WJTI (1460 AM) is a radio station licensed to West Allis, Wisconsin, United States. The station serves the Milwaukee area. The station is owned by El Sol Broadcasting, LLC.

History
The 1460 kHz frequency signed on the air in 1950 with the WRAC call sign, licensed to Racine. The owner of the station purchased another Racine station, WRJN-FM in 1969, changing it to WRAC-FM. A year later, the FM station flipped to a rock-leaning top 40 format as WRKR, and in 1975, WRAC adopted that call sign, simulcasting their FM sister station.

It was also for a brief time WWEG ("The Country Egg") before returning to WRKR and again simulcasting the FM signal. Later, there was a short lived Spanish format.

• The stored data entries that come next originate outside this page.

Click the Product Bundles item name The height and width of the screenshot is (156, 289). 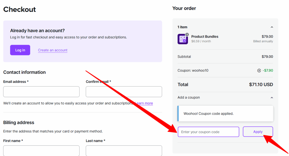coord(205,36)
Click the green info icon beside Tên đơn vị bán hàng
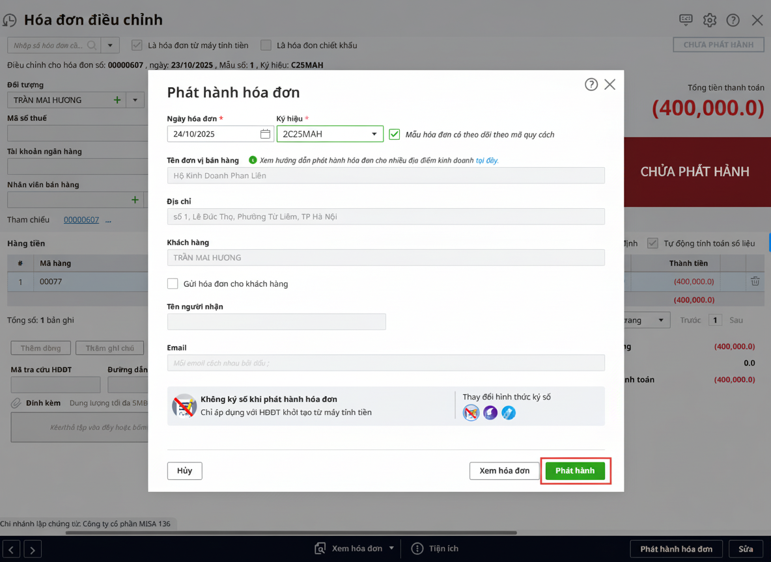 (253, 160)
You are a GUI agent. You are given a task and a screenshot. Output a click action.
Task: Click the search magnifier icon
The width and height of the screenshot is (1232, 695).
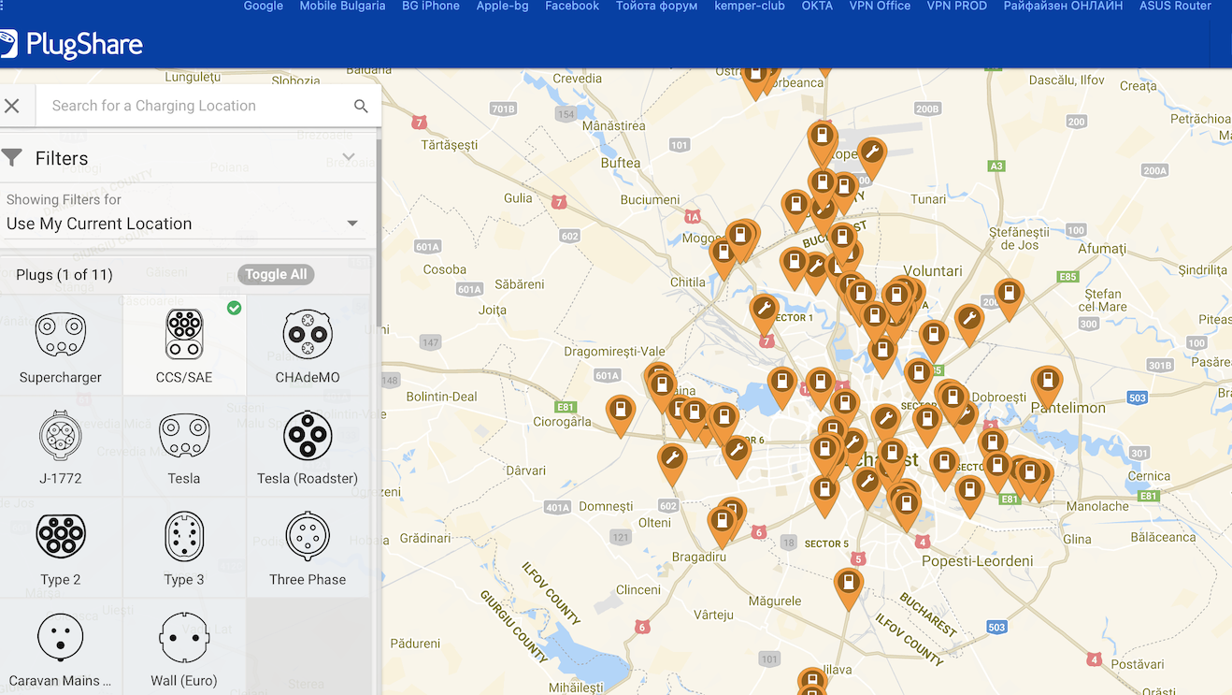point(361,107)
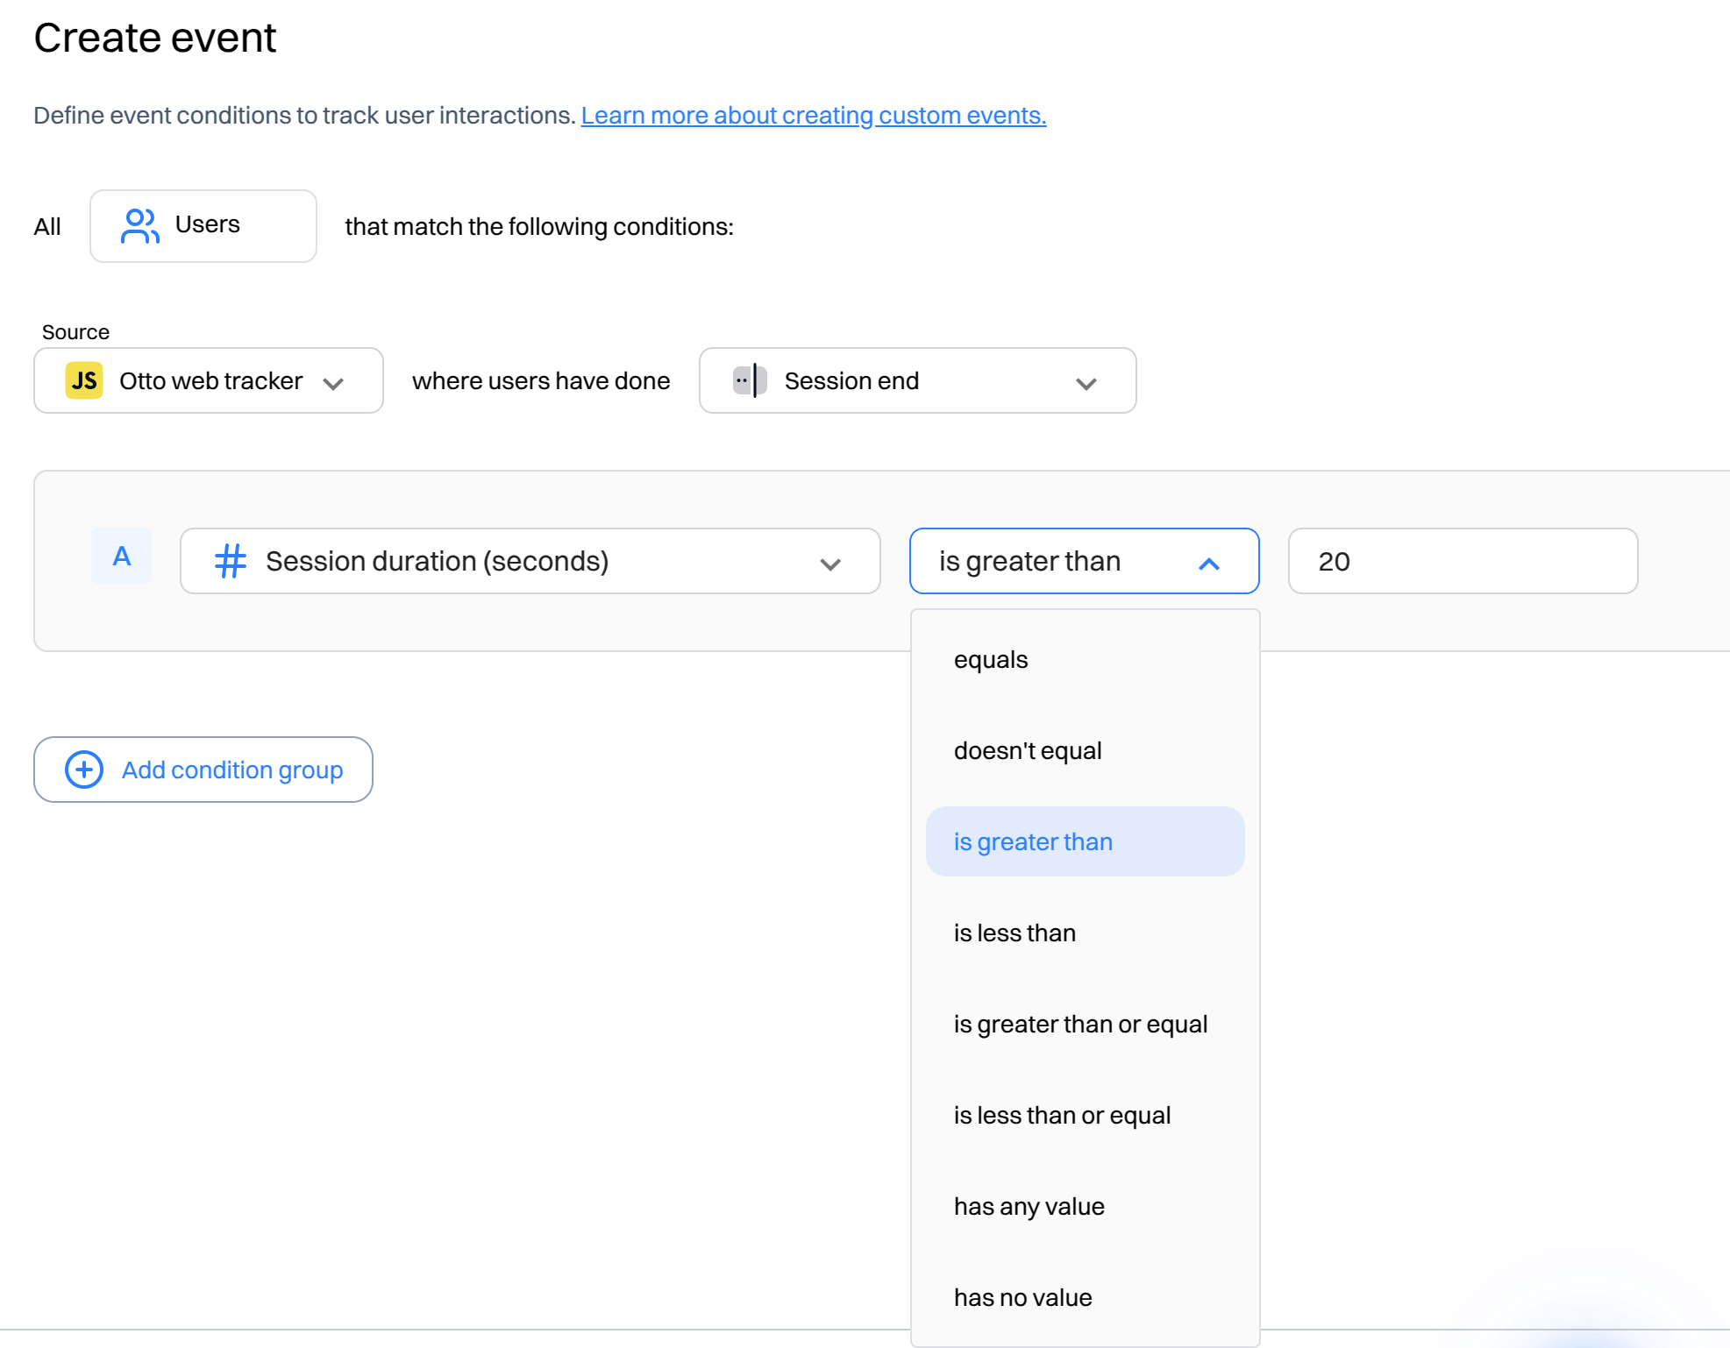This screenshot has width=1730, height=1348.
Task: Open Session duration (seconds) property dropdown
Action: coord(530,561)
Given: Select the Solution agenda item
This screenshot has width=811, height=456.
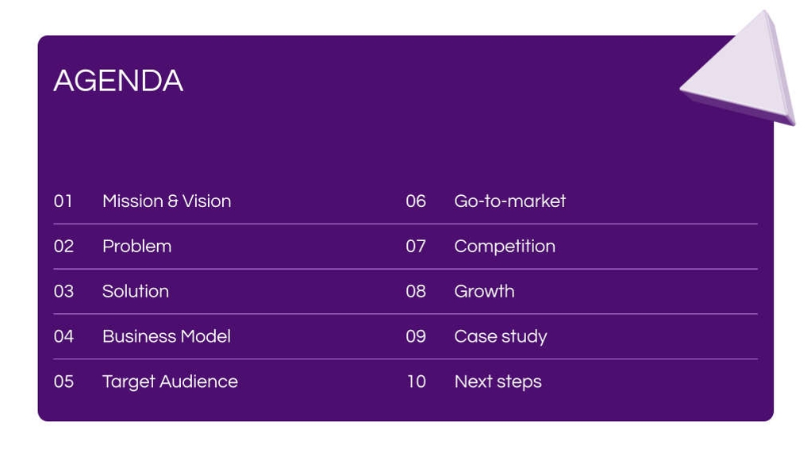Looking at the screenshot, I should pos(136,292).
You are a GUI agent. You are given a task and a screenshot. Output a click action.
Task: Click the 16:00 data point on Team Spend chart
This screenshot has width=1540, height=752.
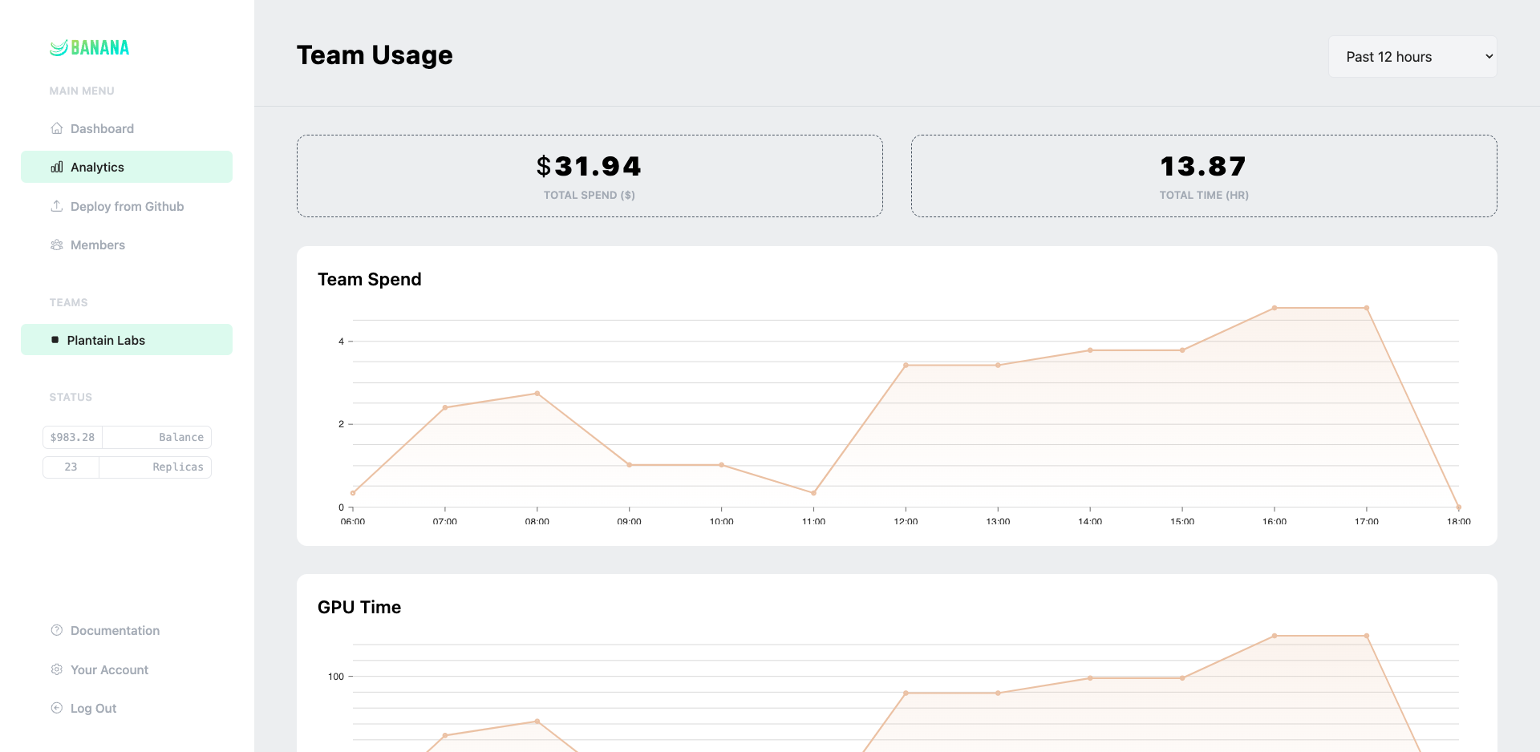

The station switched calls to WBZN on October 14, 1987, simulcasting its sister station's new smooth jazz format. Both stations flipped to urban contemporary in June 1991, becoming WKKV.

The AM station broke away from the simulcast in November 1993, flipping to a Spanish-language format as WBJX. The year 2007 brought the current call sign, WJTI, and a new city of license, the Milwaukee suburb of West Allis.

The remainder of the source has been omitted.